PEODDN clinically presents as either multiple linear punctuate pits with comedo like plugs on palms and soles or keratotic plaques and papules that resemble linear VEN on other areas. ^[1],[7] There are approximately 45 reported cases in literature till now. Majority of the cases are localized to palm and soles except few which have involvement of other areas like trunk, buttock and rare widespread involvement along Blaschko′s lines. Presentation of PEODDN distributed along Blaschko′s lines may be due to genetic mosaicism as postulated by Cambiaghi et al. ^[8] PEODDN can present at the time of birth or early childhood or can have a late onset. It is mostly asymptomatic but can be associated with pruritus, hyperhidrosis or anhidrosis. ^[1] There are rare case reports of PEODDN associated with conditions like hyperthyroidism and sensory polyneuropathy, breast hypoplasia, Bowen disease, deafness and development delay, seizure disorder, hemiparesis, scoliosis, alopecia, onychodysplasia and squamous cell carcinoma. ^{[2],[4],[8],[9]} It is unclear whether these associations are coincidental findings or have causal relationship. Coexistence of linear psoriasis has been reported and was hypothesized that it was due to somatic mutation in a rare gene which is in the spectrum of polygenic predisposition for psoriasis. ^[9]

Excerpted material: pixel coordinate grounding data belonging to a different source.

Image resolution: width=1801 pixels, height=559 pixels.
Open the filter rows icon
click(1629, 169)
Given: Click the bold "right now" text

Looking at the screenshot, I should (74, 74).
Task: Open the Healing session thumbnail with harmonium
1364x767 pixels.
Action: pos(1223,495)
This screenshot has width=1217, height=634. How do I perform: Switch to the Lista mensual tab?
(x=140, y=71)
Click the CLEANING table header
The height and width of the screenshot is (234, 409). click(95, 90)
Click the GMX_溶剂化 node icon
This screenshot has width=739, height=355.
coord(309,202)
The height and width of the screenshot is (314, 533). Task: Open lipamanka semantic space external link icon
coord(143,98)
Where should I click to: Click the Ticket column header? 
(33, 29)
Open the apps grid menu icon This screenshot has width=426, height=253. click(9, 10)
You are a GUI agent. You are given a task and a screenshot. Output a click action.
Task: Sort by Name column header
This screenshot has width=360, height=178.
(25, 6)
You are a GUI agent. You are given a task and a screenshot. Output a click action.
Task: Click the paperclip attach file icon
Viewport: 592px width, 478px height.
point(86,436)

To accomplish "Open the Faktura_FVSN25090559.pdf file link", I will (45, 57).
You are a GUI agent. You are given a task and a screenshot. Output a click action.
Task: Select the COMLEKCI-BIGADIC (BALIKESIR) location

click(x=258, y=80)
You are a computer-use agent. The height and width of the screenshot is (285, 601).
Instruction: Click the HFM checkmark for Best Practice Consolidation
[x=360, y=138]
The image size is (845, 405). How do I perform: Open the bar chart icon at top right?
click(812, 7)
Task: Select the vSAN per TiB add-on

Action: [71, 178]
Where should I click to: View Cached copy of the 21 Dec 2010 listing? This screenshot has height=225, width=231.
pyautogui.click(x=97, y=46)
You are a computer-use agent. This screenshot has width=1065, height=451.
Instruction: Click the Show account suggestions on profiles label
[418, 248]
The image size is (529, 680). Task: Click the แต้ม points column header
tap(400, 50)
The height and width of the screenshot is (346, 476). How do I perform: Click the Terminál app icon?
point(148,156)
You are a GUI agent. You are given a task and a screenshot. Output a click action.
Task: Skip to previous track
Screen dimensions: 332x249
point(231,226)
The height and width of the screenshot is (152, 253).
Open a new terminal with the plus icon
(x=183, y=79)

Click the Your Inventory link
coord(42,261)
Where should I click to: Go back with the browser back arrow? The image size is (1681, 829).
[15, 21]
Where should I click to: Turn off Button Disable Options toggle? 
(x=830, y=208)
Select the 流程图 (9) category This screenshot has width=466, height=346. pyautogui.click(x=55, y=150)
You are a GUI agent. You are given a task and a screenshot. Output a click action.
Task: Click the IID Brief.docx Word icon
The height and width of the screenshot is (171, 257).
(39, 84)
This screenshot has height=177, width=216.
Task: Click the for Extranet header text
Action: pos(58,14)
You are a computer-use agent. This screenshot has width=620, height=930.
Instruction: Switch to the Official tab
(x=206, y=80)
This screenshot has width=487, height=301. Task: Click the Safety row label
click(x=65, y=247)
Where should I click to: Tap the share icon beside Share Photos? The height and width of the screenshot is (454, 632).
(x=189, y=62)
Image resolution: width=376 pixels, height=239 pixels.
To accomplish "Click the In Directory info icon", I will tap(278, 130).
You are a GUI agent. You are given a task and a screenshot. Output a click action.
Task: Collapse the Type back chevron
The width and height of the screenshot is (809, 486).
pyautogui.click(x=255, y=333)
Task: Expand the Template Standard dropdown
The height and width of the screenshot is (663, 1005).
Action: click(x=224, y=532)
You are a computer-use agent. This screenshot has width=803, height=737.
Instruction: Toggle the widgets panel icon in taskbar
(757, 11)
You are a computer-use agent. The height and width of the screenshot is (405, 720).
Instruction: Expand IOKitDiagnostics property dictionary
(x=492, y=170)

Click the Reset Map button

Our case presented classically with asymptomatic localized involvement of right palm and sole with keratotic papules and plaques with few pits having in between comedo like plugs in a linear fashion without any association. Histopathology is diagnostic of PEODDN which shows epidermal invaginations containing cornoid lamella that involves the eccrine ducts. Our case also showed characteristic histopathological features of PEODDN. There are reports in literature where the cornoid lamella involves eccrine ducts and hair follicles. ^[1],[4],[10] Differential diagnosis includes linear VEN, inflammatory linear VEN, linear porokeratosis, linear psoriasis, punctuate keratoderma and nevus comedonicus. All the above diseases lack the characteristic histological feature of cornoid lamella involving eccrine duct. The lesions may persist or may become more hyperkeratosis or may involute with time.

There are very few options available regarding treatment, mentioned in the literature. Surgical excision is an option for small and localized lesions in appropriate anatomical location. CO ₂ laser was found to be effective in a few cases. Ultrapulse CO ₂ laser has a much better cosmetic outcome in comparison to surgical excision and conventional CO ₂ laser, with minimal hypopigmentation and scaring. Topicals like keratolytics, retinoids, steroids, calcipotrial, and anthralin were found to be ineffective. Other modalities like phototherapy, cryotherapy, and electrocautery were found to have poor outcome. ^{[3],[6],[7],[9],[10]}

It is a rare disease in India and only one case report has been reported till date. ^[11] Biopsy is essential to make diagnosis and there is a need to identify new treatment options and to improve the existing options to do justice to this cosmetically disfiguring condition with psychological impact.